Генерал от инфантерии, Граф Александр Иванович Остерман-Толстой. Генеральский сын и внук, он не был мажором, а был настоящим русским офицером. Андрей Первозванный, три Георгия, Золотое оружие за храбрость, два Владимира, Невский и Анна, плюс россыпь орденов от союзников. После неоднократных ранений, всегда возвращался в строй и это о многом говорит.
Герой штурма Измаила, генерал в 28 лет, он, как и многие Екатерининские генералы пришелся не ко двору Павлу I и был отправлен в отставку, но начались Наполеоновские войны и он прошел их все от Аустерлица до Кульма, не минуя естественно Бородина.
Во время битве под Островно, когда у нашей артиллерии кончились заряды, а французы все наращивали огонь, он сказал фразу, ставшую классикой военной истории и донесенную до нас очевидцем...

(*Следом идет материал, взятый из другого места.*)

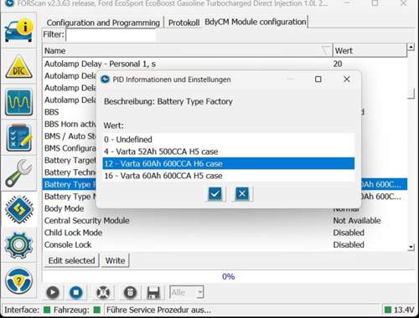Open the tests checklist section
The image size is (419, 318).
point(18,138)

"Артиллерия француза выкашивала целые полки. У нашей артиллерии закончились снаряды, пушки замолчали. Кто-то спросил графа: "Что же теперь делать?" "А ничего, - ответил он, - стоять, держаться, умирать!"
Во время Бородинской битвы войска подчиненные Остерману-Толстому до конца стояли, держа позиции у батареи Раевского и отбивая атаки. Граф получил тяжелую контузию, но через несколько дней он уже вновь был в строю. Как говорили современники: "Всегда шел впереди, одушевлял своих стрелков, выказывал непоколебимую храбрость и приобретал полный успех всякий раз".
А когда ы Чехии под городом Кульм Александру Ивановичу раздробило руку. Ее остаток еле держался на сухожилиях плечевого сустава. Генерал оглядел собравшихся полковых врачей и сказал одному из них:
"Твое лицо мне нравится. Режь!" И велел солдатам петь. Хирургическом столом послужил полковой барабан. После он говорил: "Принять ранение за Отечество приятно. У меня осталась рука, нужная для крестного знамения! Бог не оставит".
А при самой ампутации руки генерал не издал ни единого звука.
В Кульме местное дворянство вручило ему в благодарность за победу почетный кубок. А руку Александр Иванович позже лично похоронил в фамильном склепе Остерманов. В знак того, что не уронил чести фамилии. И еще до самого 1817 оставался на военной службе.
После восстания декабристов, часть которых он потом прятал у себя в доме от ареста, он уехал из России, не поладив с новым императором Николаем I. И долгие годы провел в Италии, а потом в Швейцарии, где и преставился в возрасте 88 лет. И до самого конца старый воин сохранял острый ум, твердую память и благожелательное отношение к людям, пользуясь при этом их глубоким уважением.
Его портрет кисти Доу висит в галерее 1812 года в Эрмитаже.
Поэт Вяземский, знавший генерала, вспоминал:
"Его память и жизнь, как часы остановилась на эпохе, замкнутой царствием Александра Павловича. Новейшие события совершенно не возбуждали его внимания".